Les adaptations antérieures penchaient plutôt du côté d’Esmeralda : Esmeralda or the Deformed of Notre-Dame (New York, 1835) ; Notre-Dame or the Gipsy Girl of Paris (Londres, 1871) ; Esmeralda film anglais de 1906 ; The Darling of Paris, film américain de 1916 ; etc. Bien avant d’en arriver là, avant même l’édition monumentale publiée en 1844 chez Perrotin et Garnier frères avec 55 planches hors-texte, c’est en 1836, l’année de l’édition dite « keepsake », illustrée d’un frontispice et de onze gravures hors-texte sur acier, que l’Opéra de Paris donnait La Esmeralda, bel opéra de Louise Bertin sur le seul livret jamais composé par Victor Hugo.

Grâce à l’inlassable activité d’Arnaud Laster, on peut imaginer que son premier enregistrement intégral, sous la baguette du chef américain Lawrence Foster à l’Opéra de Montpellier en 2008, doit quelque chose à l’immense succès de la comédie musicale de Luc Plamondon et Richard Cocciante, créée dix ans plus tôt au Palais des Congrès de Paris sur le modèle des Misérables.

Quand le roman bouscule la cathédrale

Le stryge
Le stryge |

Bibliothèque nationale de France

Prototype du roman cathédrale qui inspirera notamment Huysmans et Proust, Notre-Dame de Paris reste le bréviaire des amoureux et des restaurateurs des monuments du Moyen Âge, dont le modèle en France a été Viollet-le-Duc. Son chantier pour Notre-Dame de Paris, qui dura une vingtaine d’années à partir de 1845, fut son premier chef-d’œuvre du genre.

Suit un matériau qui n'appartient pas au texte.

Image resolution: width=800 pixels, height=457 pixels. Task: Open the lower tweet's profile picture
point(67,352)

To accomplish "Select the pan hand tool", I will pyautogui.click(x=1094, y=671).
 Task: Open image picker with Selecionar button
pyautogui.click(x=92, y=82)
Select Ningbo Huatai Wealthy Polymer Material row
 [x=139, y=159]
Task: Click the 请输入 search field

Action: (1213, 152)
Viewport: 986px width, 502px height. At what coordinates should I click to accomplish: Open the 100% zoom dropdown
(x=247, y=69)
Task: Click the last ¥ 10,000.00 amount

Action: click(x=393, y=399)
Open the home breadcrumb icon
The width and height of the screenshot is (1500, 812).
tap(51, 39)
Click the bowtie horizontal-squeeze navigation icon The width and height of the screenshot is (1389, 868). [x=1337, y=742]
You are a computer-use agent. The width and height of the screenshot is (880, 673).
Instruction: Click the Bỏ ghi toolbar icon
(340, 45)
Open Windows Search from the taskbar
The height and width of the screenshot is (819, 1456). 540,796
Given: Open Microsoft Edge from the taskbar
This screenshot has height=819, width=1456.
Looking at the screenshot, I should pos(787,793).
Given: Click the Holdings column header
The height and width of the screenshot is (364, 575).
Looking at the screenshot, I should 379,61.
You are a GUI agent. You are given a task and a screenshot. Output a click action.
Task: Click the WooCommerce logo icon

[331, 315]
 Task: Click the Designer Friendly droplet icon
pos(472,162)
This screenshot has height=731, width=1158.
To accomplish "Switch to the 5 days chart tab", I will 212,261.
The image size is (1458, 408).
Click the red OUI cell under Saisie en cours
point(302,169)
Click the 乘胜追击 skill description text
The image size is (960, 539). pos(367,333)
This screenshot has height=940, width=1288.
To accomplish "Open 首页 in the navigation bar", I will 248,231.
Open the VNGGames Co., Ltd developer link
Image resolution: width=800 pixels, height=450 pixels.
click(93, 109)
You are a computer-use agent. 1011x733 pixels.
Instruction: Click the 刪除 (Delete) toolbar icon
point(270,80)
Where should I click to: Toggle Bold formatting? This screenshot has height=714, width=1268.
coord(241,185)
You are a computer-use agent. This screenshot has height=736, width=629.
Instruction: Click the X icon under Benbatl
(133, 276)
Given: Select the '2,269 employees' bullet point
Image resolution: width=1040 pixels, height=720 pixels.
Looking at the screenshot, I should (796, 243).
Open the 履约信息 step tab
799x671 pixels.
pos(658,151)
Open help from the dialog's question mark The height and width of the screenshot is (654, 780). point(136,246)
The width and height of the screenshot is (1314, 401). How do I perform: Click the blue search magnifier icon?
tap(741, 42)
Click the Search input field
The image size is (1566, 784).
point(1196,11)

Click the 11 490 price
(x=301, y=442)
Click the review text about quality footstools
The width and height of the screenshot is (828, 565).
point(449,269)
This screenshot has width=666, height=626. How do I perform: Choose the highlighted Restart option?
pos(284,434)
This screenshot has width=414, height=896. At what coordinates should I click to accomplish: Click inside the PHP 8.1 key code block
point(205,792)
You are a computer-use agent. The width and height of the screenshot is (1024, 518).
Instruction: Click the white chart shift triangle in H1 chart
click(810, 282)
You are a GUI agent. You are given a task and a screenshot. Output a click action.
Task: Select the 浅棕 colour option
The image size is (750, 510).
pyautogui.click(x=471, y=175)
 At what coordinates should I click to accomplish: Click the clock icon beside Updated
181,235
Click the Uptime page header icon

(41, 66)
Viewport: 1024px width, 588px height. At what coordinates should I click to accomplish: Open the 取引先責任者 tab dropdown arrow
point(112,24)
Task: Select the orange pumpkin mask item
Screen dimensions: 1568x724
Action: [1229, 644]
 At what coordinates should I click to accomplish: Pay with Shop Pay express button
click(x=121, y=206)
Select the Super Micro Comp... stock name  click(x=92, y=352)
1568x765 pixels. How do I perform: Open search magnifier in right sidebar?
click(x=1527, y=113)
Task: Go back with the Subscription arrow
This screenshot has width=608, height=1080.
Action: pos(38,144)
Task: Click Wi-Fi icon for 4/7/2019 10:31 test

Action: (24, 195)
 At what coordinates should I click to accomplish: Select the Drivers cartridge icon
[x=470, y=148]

Combien de touristes qui photographient du haut des tours de Notre-Dame la fameuse gargouille du Stryge qui tire la langue, se doutent que c’est une créature de Viollet-le-Duc inspirée par Quasimodo et sculptée en 1849 ? À son retour d’exil, Victor Hugo ne tarda pas à visiter la cathédrale, « ta bonne vieille Notre-Dame » lui écrivit le lendemain Juliette Drouet (8 octobre 1870), et il la jugea « supérieurement restaurée ». Contrairement aux sombres prévisions de Frollo, ceci avait finalement sauvé cela.